Technical information
- Licensing authority: FCC
- Facility ID: 11125
- ERP: 1,000 kW
- HAAT: 409 m (1,342 ft)
- Transmitter coordinates: 27°49′10″N 82°15′39″W﻿ / ﻿27.81944°N 82.26083°W

Links
- Public license information: Public file; LMS;
- Website: ctnonline.com/affiliate/wclf/

= WCLF =

Television station in Clearwater, Florida

WCLF (channel 22) is a religious television station licensed to Clearwater, Florida, United States, serving the Tampa Bay area. It is the flagship station of the nationwide Christian Television Network (CTN), which has owned and affiliated stations throughout the Southeastern and Midwestern United States. WCLF's studios are co-located with CTN's headquarters on 142nd Avenue in nearby Largo (with a Clearwater mailing address), and its transmitter is located near Riverview.

==History==
In August 1977, Bob D'Andrea, a local electric contractor and born again Christian, applied for a construction permit to build a television station on Tampa's then-unused channel 28. The station would operate on a non-profit basis and telecast Christian programming. However, a month later, a second group, Family Television Corporation, also applied for the channel—the application that would eventually result in WFTS-TV five years later. With increased interest in channel 28, D'Andrea's reformed group, the Christian Television Corporation, amended its application for channel 22 at Clearwater and was granted a construction permit in February 1979. In the meantime, the station began programming prime time hours on WKID-TV in Fort Lauderdale; after the permit award, interim offices were set up at D'Andrea's electrical company in Largo. Construction also began on the transmitter facility, a site shared with WTSP-TV.
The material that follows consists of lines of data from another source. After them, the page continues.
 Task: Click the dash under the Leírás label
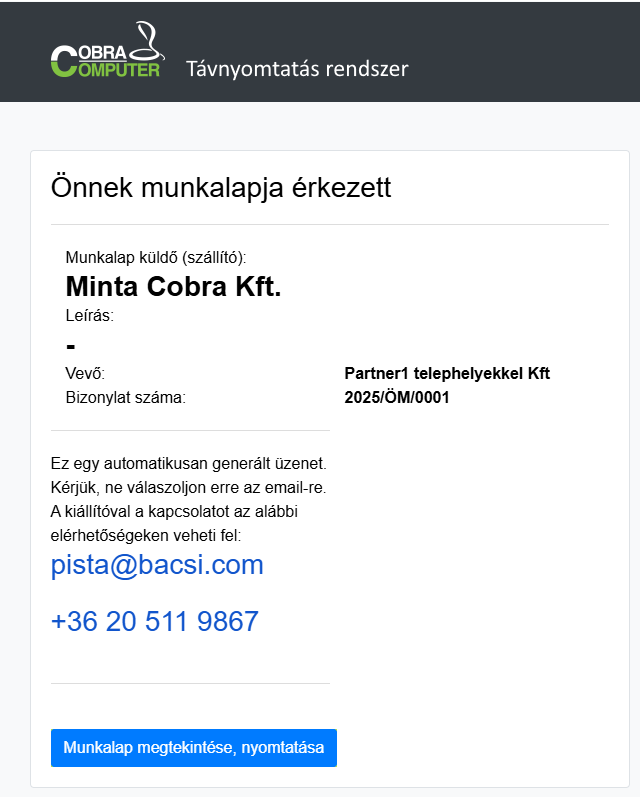tap(71, 346)
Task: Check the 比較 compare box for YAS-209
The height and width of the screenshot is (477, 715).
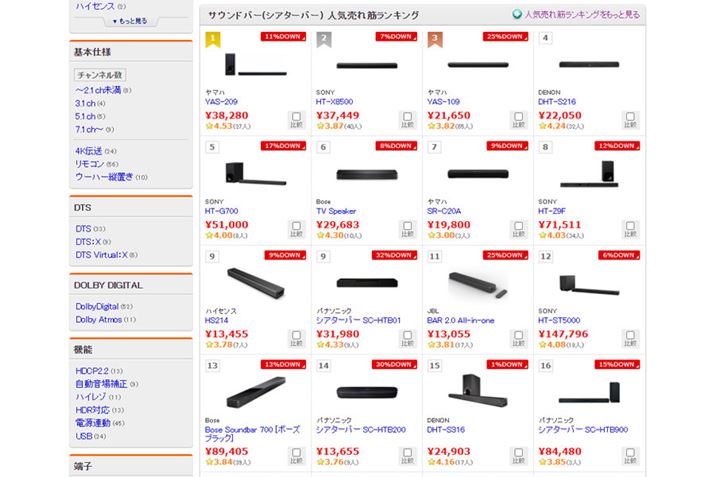Action: coord(295,118)
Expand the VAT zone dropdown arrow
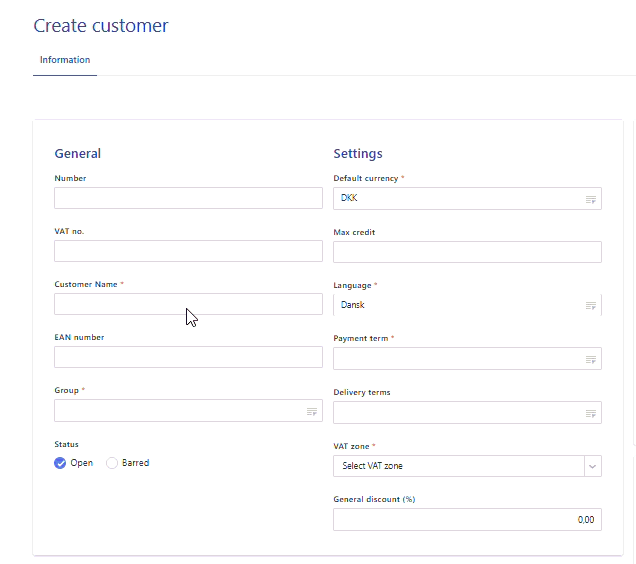 click(x=592, y=466)

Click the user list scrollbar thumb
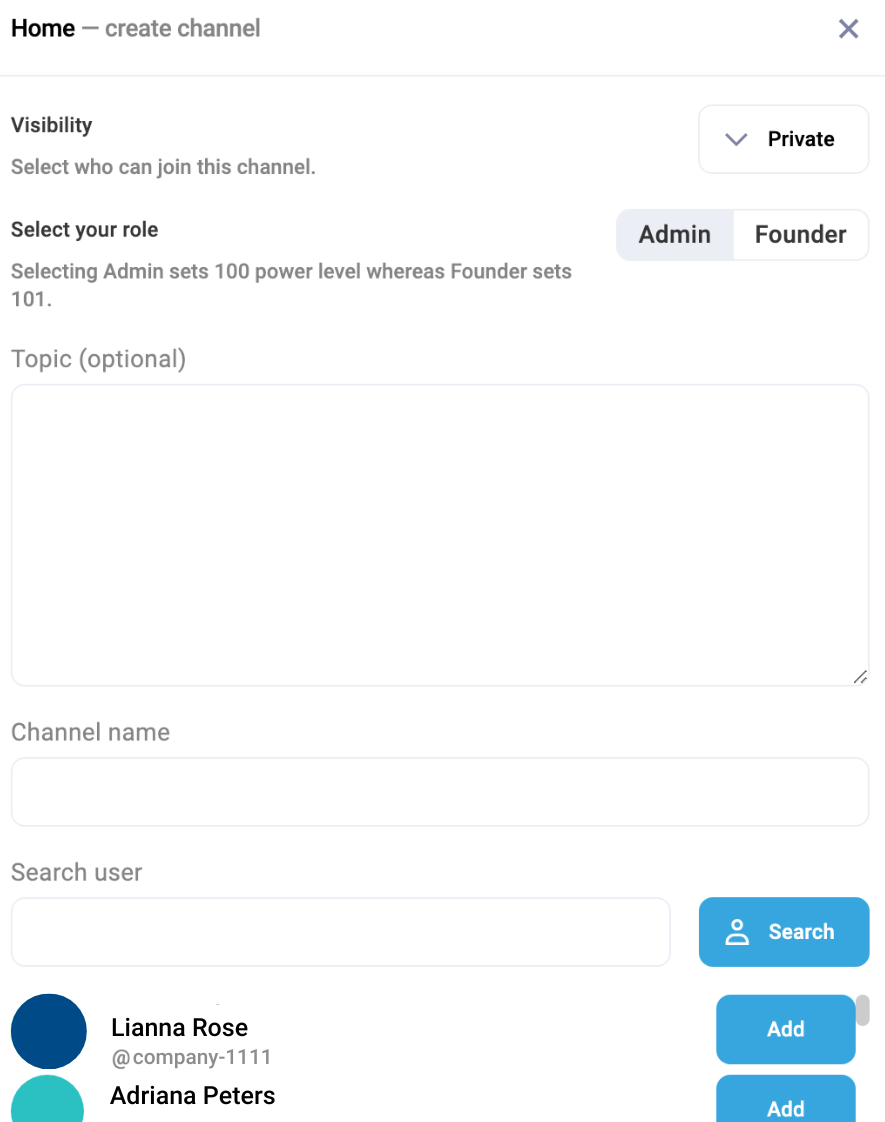[x=862, y=1010]
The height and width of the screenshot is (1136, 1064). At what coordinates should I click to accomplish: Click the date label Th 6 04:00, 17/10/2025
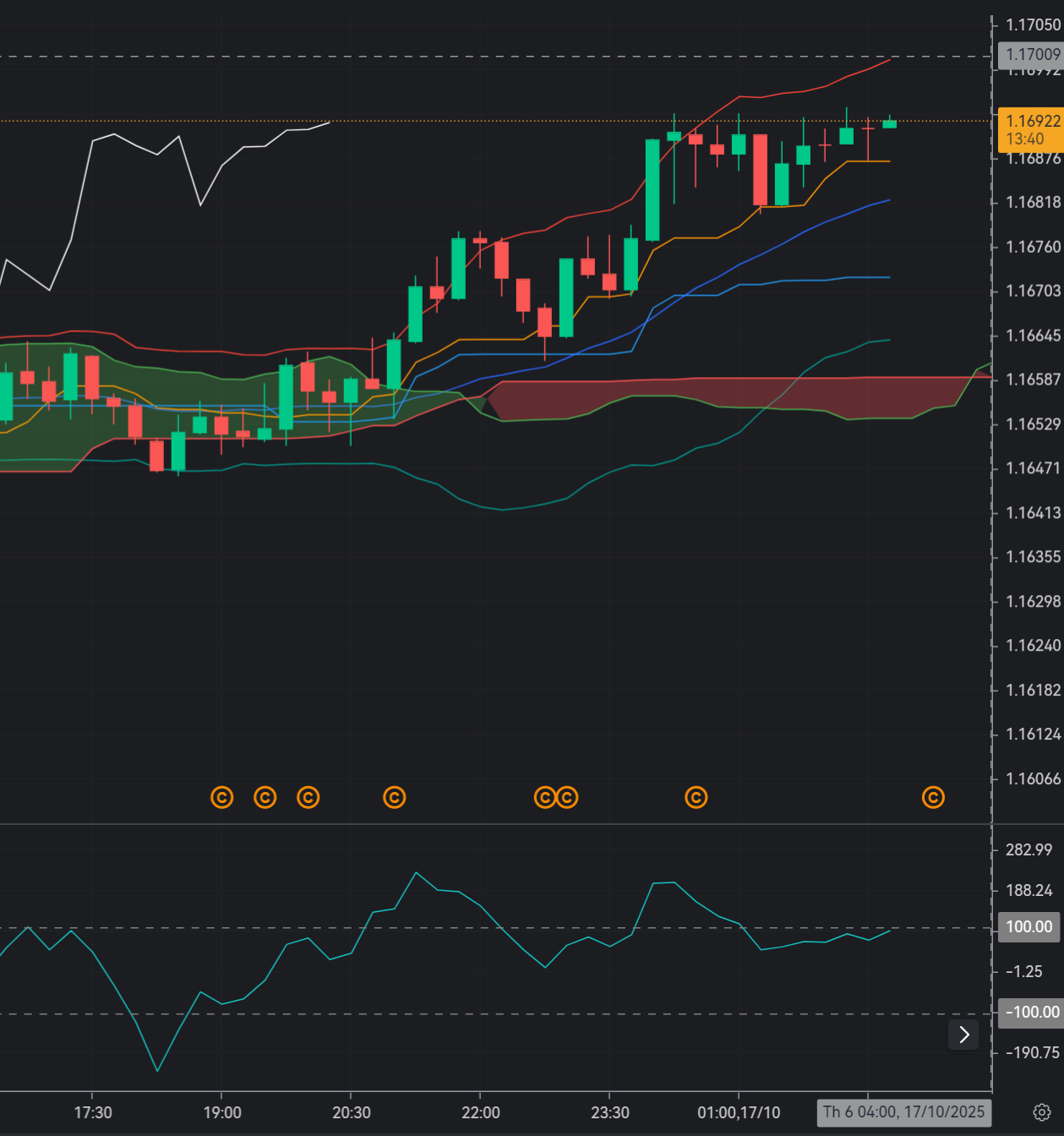(x=903, y=1111)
WCLF began broadcasting on October 24, 1979, from temporary quarters while studios on land donated by local Christian college Florida Beacon College were being completed. In addition to presenting programs from other Christian ministries and broadcasters nationally, such as The PTL Club and The 700 Club, WCLF announced local programs such as Horizons 22, a feature program, and Joy Junction, a children's show. Horizons 22 was originally co-hosted by Bob Wells and his wife Barbara; Bob also served as program director, relocating from Cleveland after stints as a weatherman and comedy personality for WJW-TV and general manager of radio station WSUM there. Construction of the Beacon College studios continued into 1980, and issues with fire codes led to lawsuits by the city of Largo and Pinellas County. One of the station's board members, John Wesley Fletcher, resigned in 1981 after being disfellowshipped by the Assemblies of God; he later played a role in the PTL financial scandal.

==Technical information==
===Subchannels===
The station's signal is multiplexed:

Subchannels of WCLF
| Subchannel | Res.Tooltip Display resolution | Short name | Programming |
| 22.1 | 1080i | WCLF TV | CTN |
| 22.3 | 480i | CTNi | CTN International |
| 22.4 | N2 | Newsmax2 |
| 22.5 | BIZ-TV | Biz TV |

===Analog-to-digital conversion===
WCLF shut down its analog signal, over UHF channel 22, on February 17, 2009, to conclude the federally mandated transition from analog to digital television. The station's digital signal remained on its pre-transition UHF channel 21, using virtual channel 22.